First, there’s the issue of the state law mandating that no changes can occur to the ballot after 51 days prior to the election. What the Republicans want to argue is that under Article I, Section IV of the US Constitution "the Times, Places, and Manner of holding Elections for Senators and
Representatives, shall be prescribed in each State by the Legislature thereof." What that means is that the NJ Supreme Court cannot rule against an election statute unless there is a specific legal reasoning for doing so.

The decision of the New Jersey Supreme Court does not give a very specific legal reasoning behind why they feel the ballots should be reprinted. They say that they want to preserve a competitive race and the two-party system. However, the argument that not replacing Torricelli on the ballot deprives voters of choice doesn’t necessarily hold water – the voters always have the option of writing in Lautenberg if they so choose.

If this were simply the matter of the NJ SC rewriting state law, then the Democrats would likely be in the clear, as the Supreme Court is unlikely to interfere in what is essentially a matter of state law. Yet there is a federal law which comes into play that makes this a case in which the Supreme Court may intervene.

That law is the Uniformed and Overseas Citizens Absentee Voting Act, which has been interpreted by the case United States v. Florida, No. TCA-80-1055 (N.D. Fla. 1982) that all absentee ballots must be sent out to military and overseas voters in advance of 35 days prior to the election. (This case comes from a 1980 federal lawsuit in which the government overturned a Florida statute that allowed counties to wait until 20 days prior to the election to mail out ballots – proving the Florida’s problems with election law stretch back some time…) This statute would be violated by the NJ SC decision.
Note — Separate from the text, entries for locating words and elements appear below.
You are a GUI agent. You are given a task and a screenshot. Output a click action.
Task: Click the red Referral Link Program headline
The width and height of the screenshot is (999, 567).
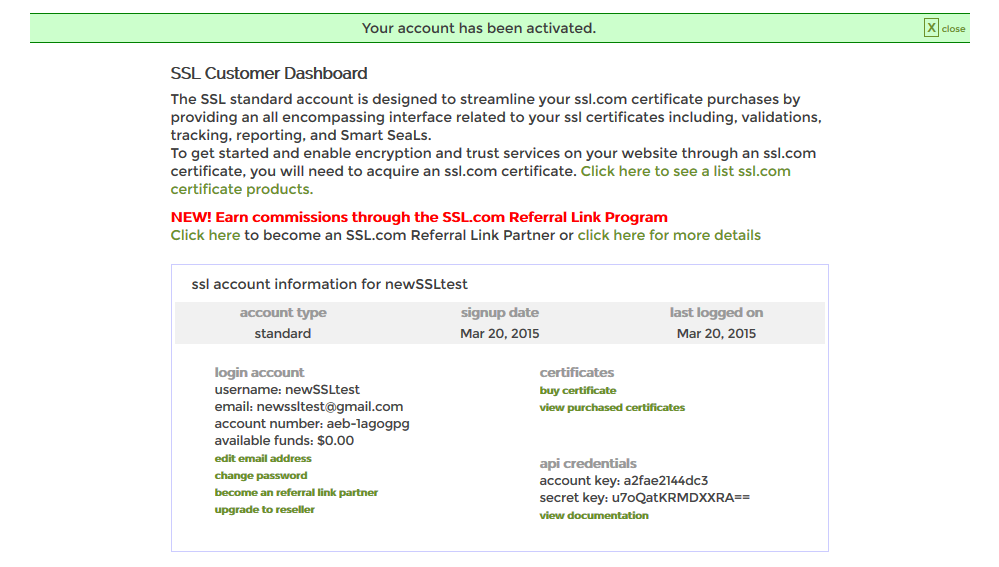pos(419,217)
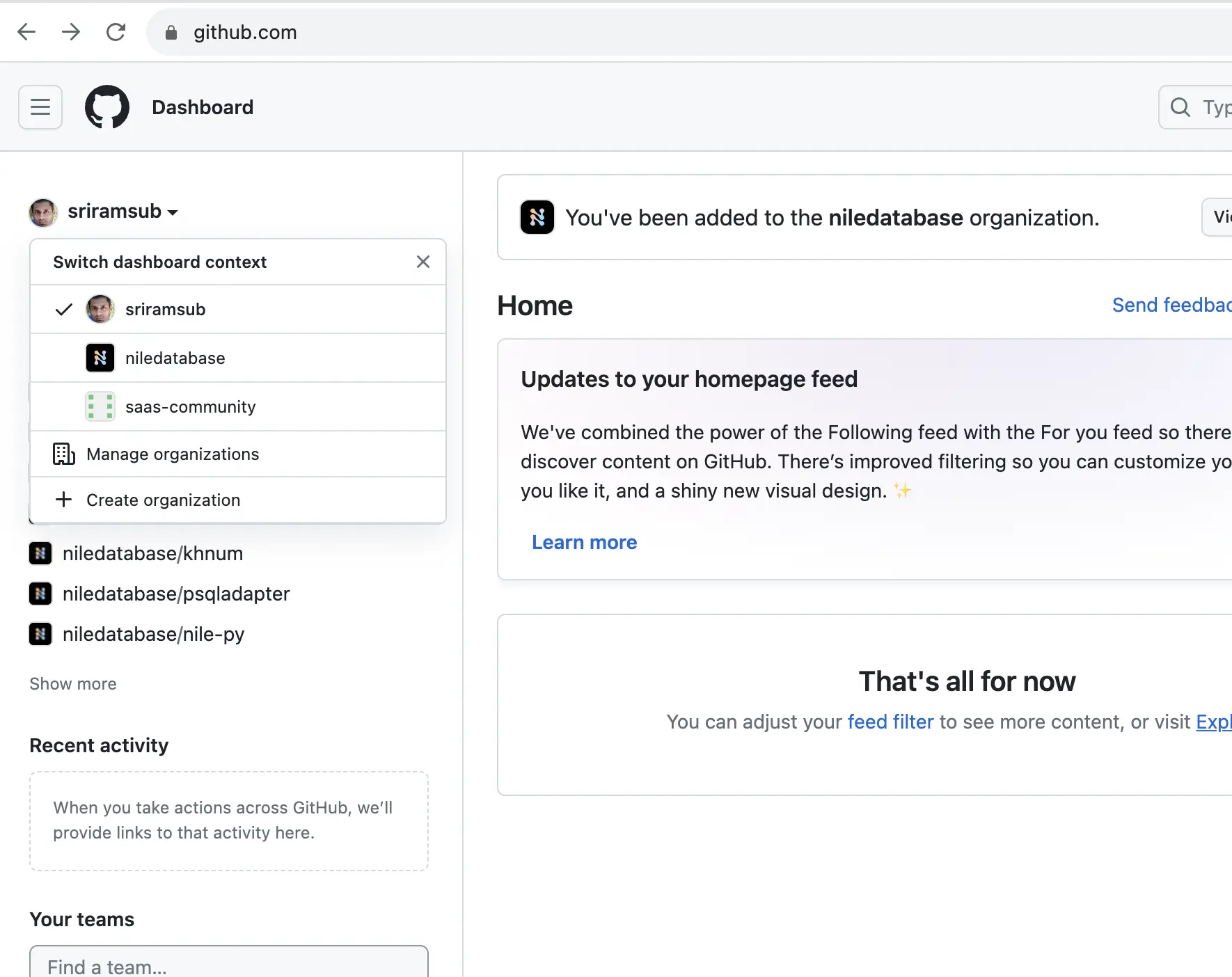Open the Learn more link
The width and height of the screenshot is (1232, 977).
pos(584,542)
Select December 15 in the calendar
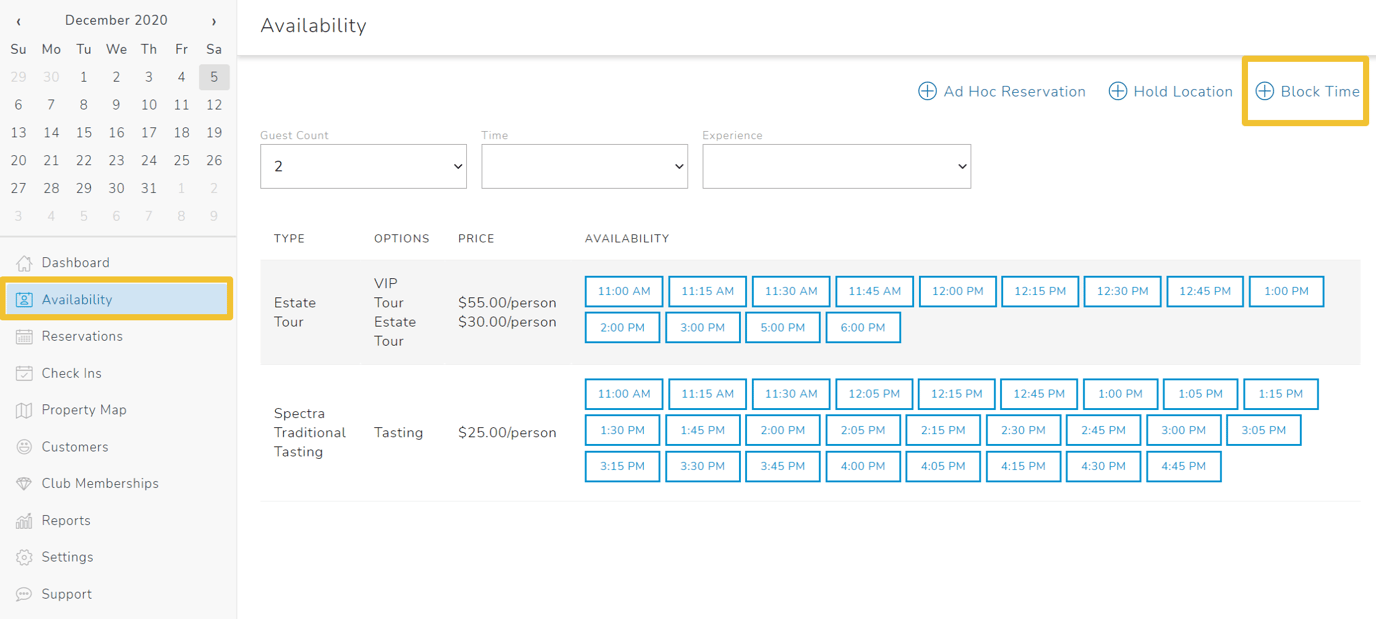The height and width of the screenshot is (619, 1376). [x=84, y=132]
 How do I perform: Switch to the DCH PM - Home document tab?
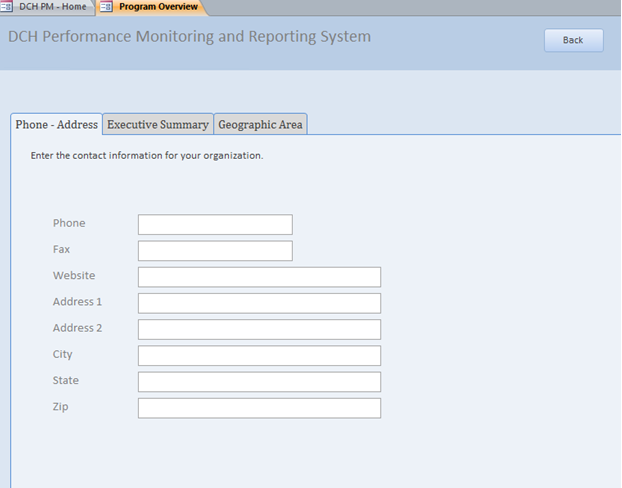[x=52, y=7]
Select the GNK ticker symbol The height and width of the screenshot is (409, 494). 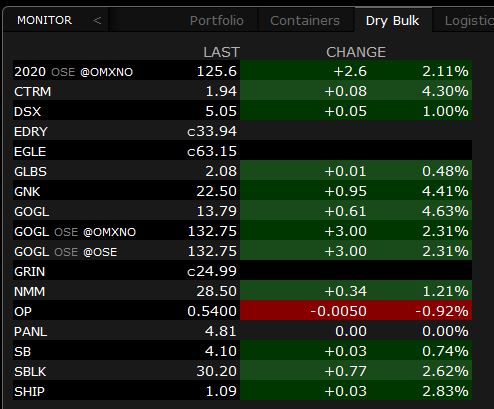pyautogui.click(x=27, y=192)
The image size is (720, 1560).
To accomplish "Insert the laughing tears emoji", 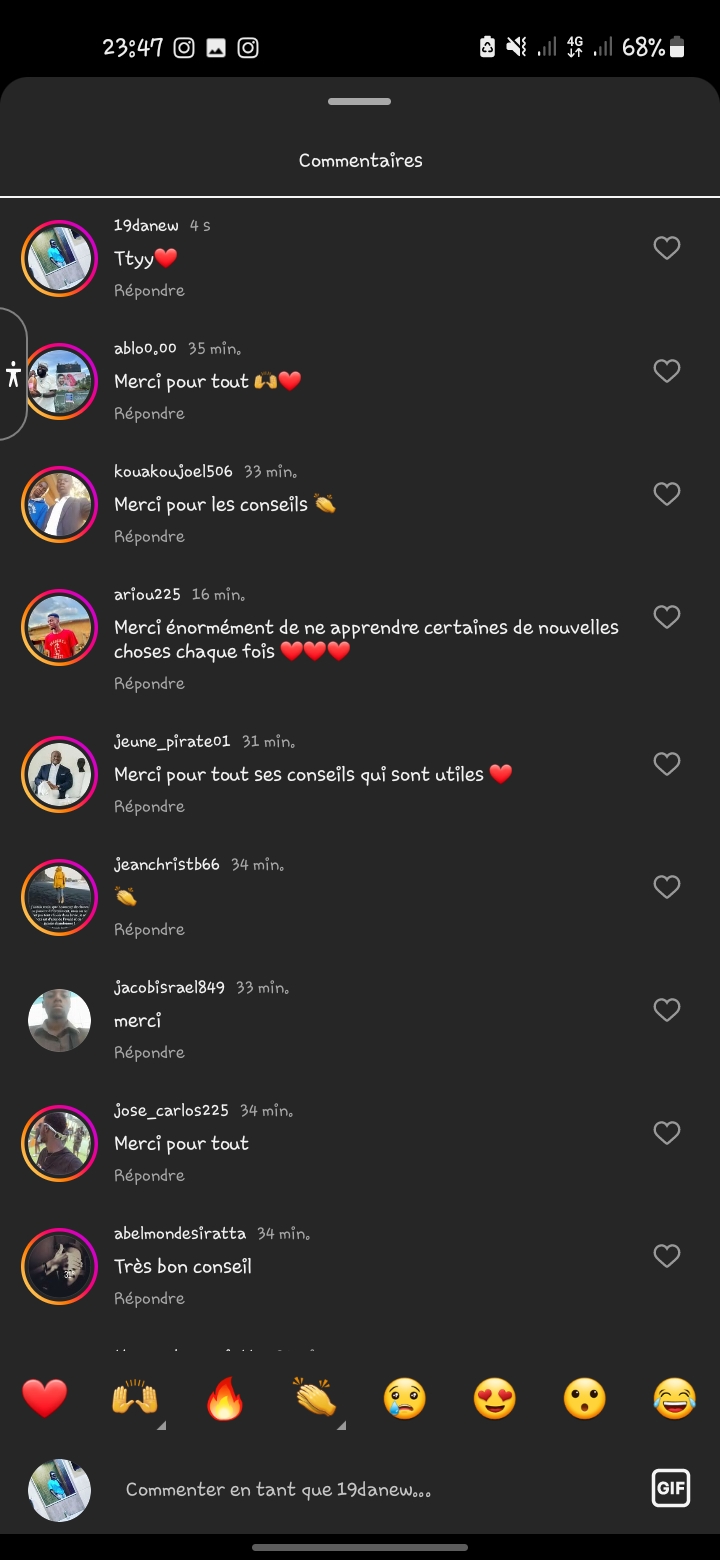I will pyautogui.click(x=675, y=1398).
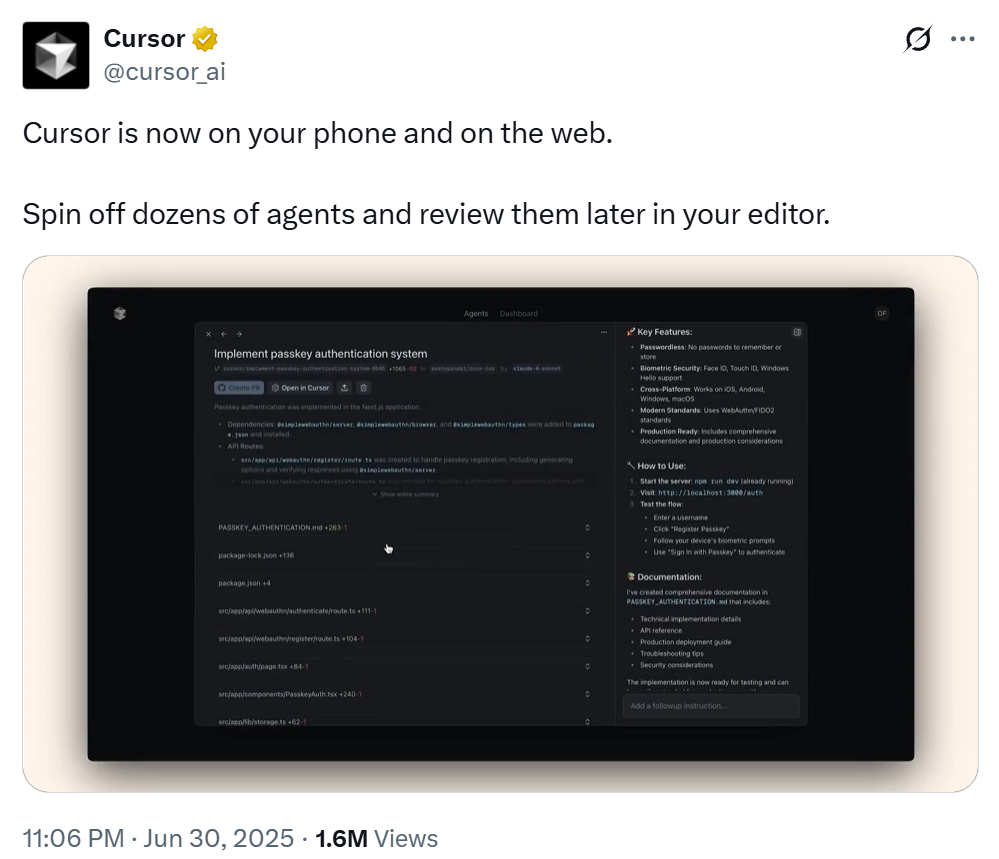Click the copy icon in the Key Features panel

pos(797,332)
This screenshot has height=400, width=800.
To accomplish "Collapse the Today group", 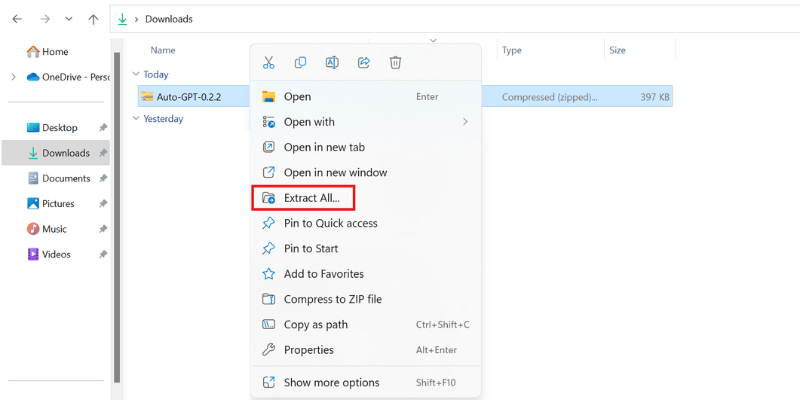I will (x=136, y=74).
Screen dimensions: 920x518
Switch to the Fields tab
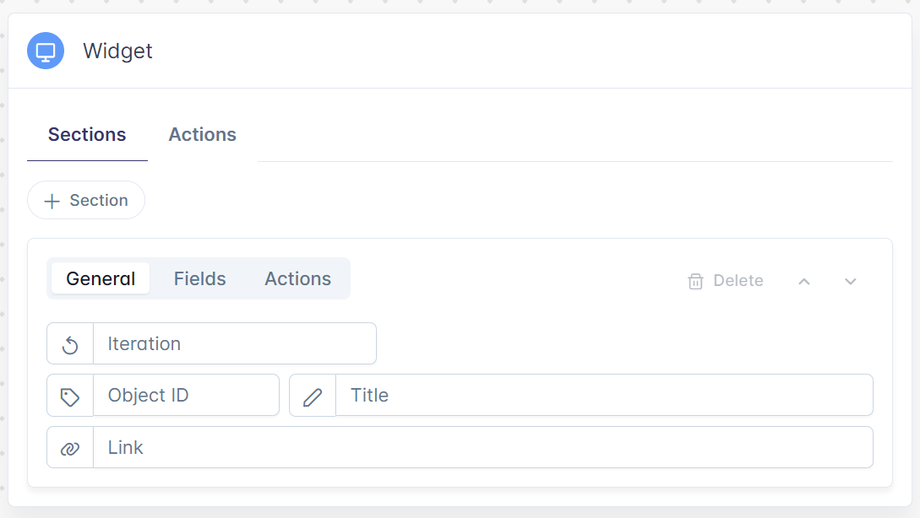(x=200, y=279)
Basic federalism says that states cannot violate federal law. Therefore, the New Jersey decision is not only inconsistant with New Jersey state law, but federal law as well. This point alone obligates the USSC to intervene in the matter.

The third argument is that by changing the ballot you potentially disenfranchise military and overseas voters who already turned in their ballots and cannot be reached before the election, thus violating the Due Process clause of the US Consititution. It seems that if the second contention is true, then by application this charge must be true. If the Supreme Court states that the NJ SC decision does not violate the UOCAVA then there’s little argumentation that would support this contention. However, considering the explicit nature of the federal law, I doubt that the USSC would fail to hear the case.

This could be another 5-4 decision, but the basis for not removing Torricelli for the ballot seems to have a sound legal basis. The decision hinges on the issue of harms – is it a greater harm to reprint the ballot and violate federal law designed to prevent the disenfranchisement of voters, or deny the Democrats the ability to change the ballot. As far as I am concerned, the Torrricelli affair and the Democrat’s handling of it are a grossly partisan attempt to alter the course of the election far too late. The Democrats were aware of Torricelli’s ethical problems when they nominated him. It is profoundly unethical for them to force these changes because they feel that they can’t win.

No matter what the legal outcome, this case can only be seen as a grossly partisan and horrendously unethical trick to pull on New Jersey voters. The Democratic Party has once again attempted to use the legal system for their political gain. This is a move that is as ethically egregious as Torricelli himself, and it may be a move that will hurt them no matter whose name is on the New Jersey ballot.